*ASSIGNMENT:*
Reproduce the listing verbatim.

+ + + + +

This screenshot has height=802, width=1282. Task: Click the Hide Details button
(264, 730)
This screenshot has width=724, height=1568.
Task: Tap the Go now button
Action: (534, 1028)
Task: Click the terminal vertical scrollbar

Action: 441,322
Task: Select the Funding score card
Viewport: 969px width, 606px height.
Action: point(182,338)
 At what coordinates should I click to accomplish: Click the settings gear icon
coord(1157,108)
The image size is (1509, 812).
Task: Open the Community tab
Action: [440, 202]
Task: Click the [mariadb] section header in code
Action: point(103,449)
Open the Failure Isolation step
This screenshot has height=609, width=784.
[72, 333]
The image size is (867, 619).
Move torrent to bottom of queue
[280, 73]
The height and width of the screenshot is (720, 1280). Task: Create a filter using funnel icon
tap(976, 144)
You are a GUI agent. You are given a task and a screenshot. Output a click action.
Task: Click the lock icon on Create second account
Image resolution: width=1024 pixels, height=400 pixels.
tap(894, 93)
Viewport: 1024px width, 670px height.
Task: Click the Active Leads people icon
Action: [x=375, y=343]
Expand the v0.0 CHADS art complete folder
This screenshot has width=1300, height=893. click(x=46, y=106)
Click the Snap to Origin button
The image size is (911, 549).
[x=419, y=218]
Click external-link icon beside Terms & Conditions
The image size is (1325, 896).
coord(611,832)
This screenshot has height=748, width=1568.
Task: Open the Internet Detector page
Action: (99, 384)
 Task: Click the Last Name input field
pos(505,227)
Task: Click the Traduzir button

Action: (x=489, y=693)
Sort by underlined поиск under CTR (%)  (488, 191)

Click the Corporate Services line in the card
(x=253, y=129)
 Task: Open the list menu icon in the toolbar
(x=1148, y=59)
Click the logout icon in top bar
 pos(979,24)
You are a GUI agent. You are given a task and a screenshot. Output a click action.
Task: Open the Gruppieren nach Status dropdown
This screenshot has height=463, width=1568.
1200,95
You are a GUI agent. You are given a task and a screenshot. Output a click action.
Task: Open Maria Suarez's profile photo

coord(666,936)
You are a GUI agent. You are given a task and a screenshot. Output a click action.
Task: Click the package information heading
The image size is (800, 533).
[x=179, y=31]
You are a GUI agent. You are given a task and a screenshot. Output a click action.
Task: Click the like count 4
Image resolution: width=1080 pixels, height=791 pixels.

+ + + + +

*FINISHED TASK:*
This screenshot has height=802, width=1282. Task: Click the Hide Details button
(264, 730)
This screenshot has width=724, height=1568.
Task: Tap the Go now button
Action: (534, 1028)
Task: Click the terminal vertical scrollbar

Action: 441,322
Task: Select the Funding score card
Viewport: 969px width, 606px height.
Action: point(182,338)
 At what coordinates should I click to accomplish: Click the settings gear icon
coord(1157,108)
The image size is (1509, 812).
Task: Open the Community tab
Action: [440, 202]
Task: Click the [mariadb] section header in code
Action: point(103,449)
Open the Failure Isolation step
This screenshot has height=609, width=784.
[72, 333]
The image size is (867, 619).
Move torrent to bottom of queue
[280, 73]
The height and width of the screenshot is (720, 1280). Task: Create a filter using funnel icon
tap(976, 144)
You are a GUI agent. You are given a task and a screenshot. Output a click action.
Task: Click the lock icon on Create second account
Image resolution: width=1024 pixels, height=400 pixels.
tap(894, 93)
Viewport: 1024px width, 670px height.
Task: Click the Active Leads people icon
Action: [x=375, y=343]
Expand the v0.0 CHADS art complete folder
This screenshot has width=1300, height=893. click(x=46, y=106)
Click the Snap to Origin button
The image size is (911, 549).
[x=419, y=218]
Click external-link icon beside Terms & Conditions
The image size is (1325, 896).
coord(611,832)
This screenshot has height=748, width=1568.
Task: Open the Internet Detector page
Action: (99, 384)
 Task: Click the Last Name input field
pos(505,227)
Task: Click the Traduzir button

Action: (x=489, y=693)
Sort by underlined поиск under CTR (%)  (488, 191)

Click the Corporate Services line in the card
(x=253, y=129)
 Task: Open the list menu icon in the toolbar
(x=1148, y=59)
Click the logout icon in top bar
 pos(979,24)
You are a GUI agent. You are given a task and a screenshot. Output a click action.
Task: Open the Gruppieren nach Status dropdown
This screenshot has height=463, width=1568.
1200,95
You are a GUI agent. You are given a task and a screenshot. Output a click action.
Task: Open Maria Suarez's profile photo

coord(666,936)
You are a GUI agent. You are given a task and a screenshot. Output a click action.
Task: Click the package information heading
The image size is (800, 533).
[x=179, y=31]
You are a GUI agent. You are given a task and a screenshot. Output a click action.
Task: Click the like count 4
Image resolution: width=1080 pixels, height=791 pixels.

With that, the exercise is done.